Using the line with "Instruction: Click the" as your starting point, transcribe it and each line beneath it word for word until the records run out, without pictures.

SUPPLIED DATA =
○ ○ ○ ○ ○

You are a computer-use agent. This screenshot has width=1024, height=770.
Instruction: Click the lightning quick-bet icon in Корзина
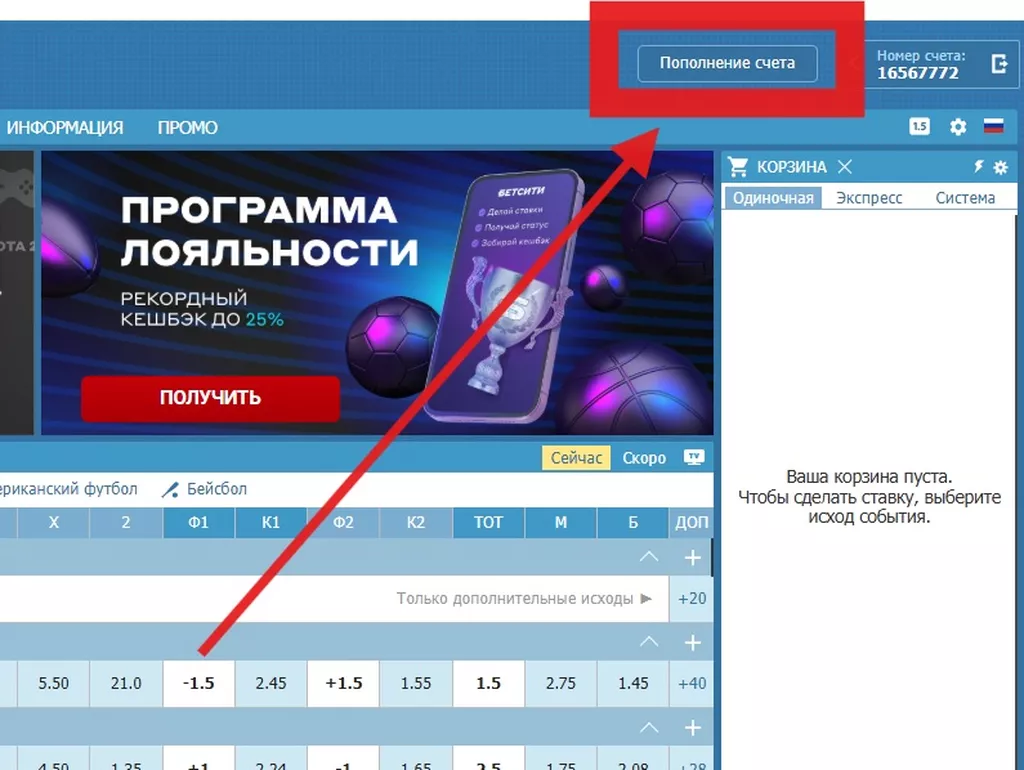tap(978, 167)
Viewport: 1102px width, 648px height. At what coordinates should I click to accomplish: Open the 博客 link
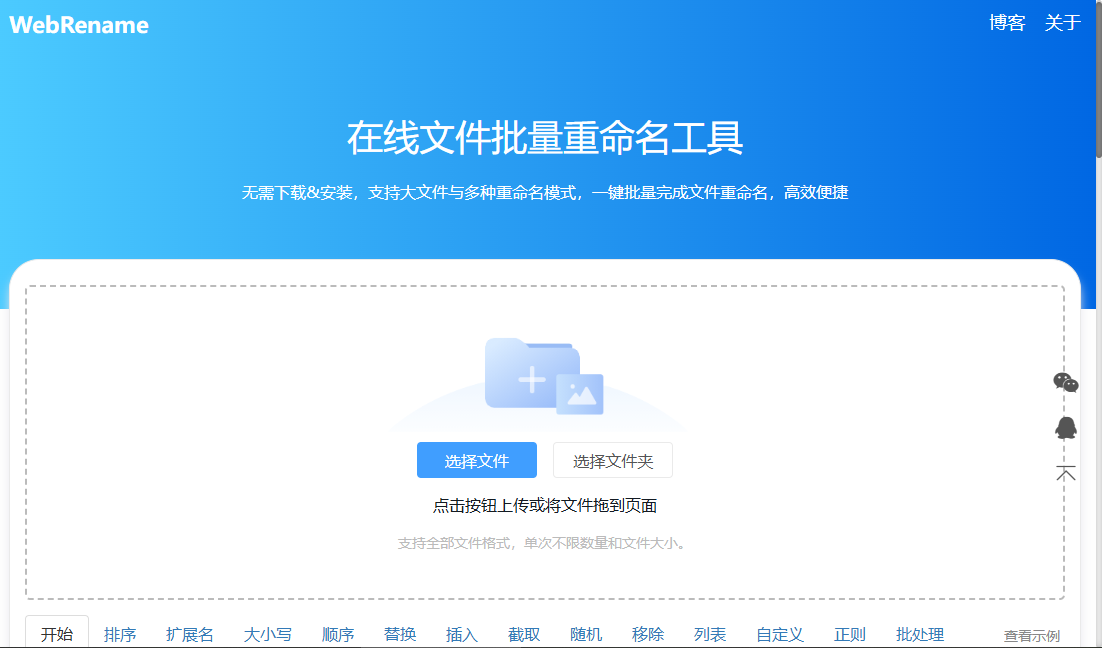1008,24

○ ○ ○ ○ ○

RESPONSE TO THIS EXERCISE =
Instruction: Click the lightning quick-bet icon in Корзина
tap(978, 167)
Viewport: 1102px width, 648px height. At what coordinates should I click to accomplish: Open the 博客 link
1008,24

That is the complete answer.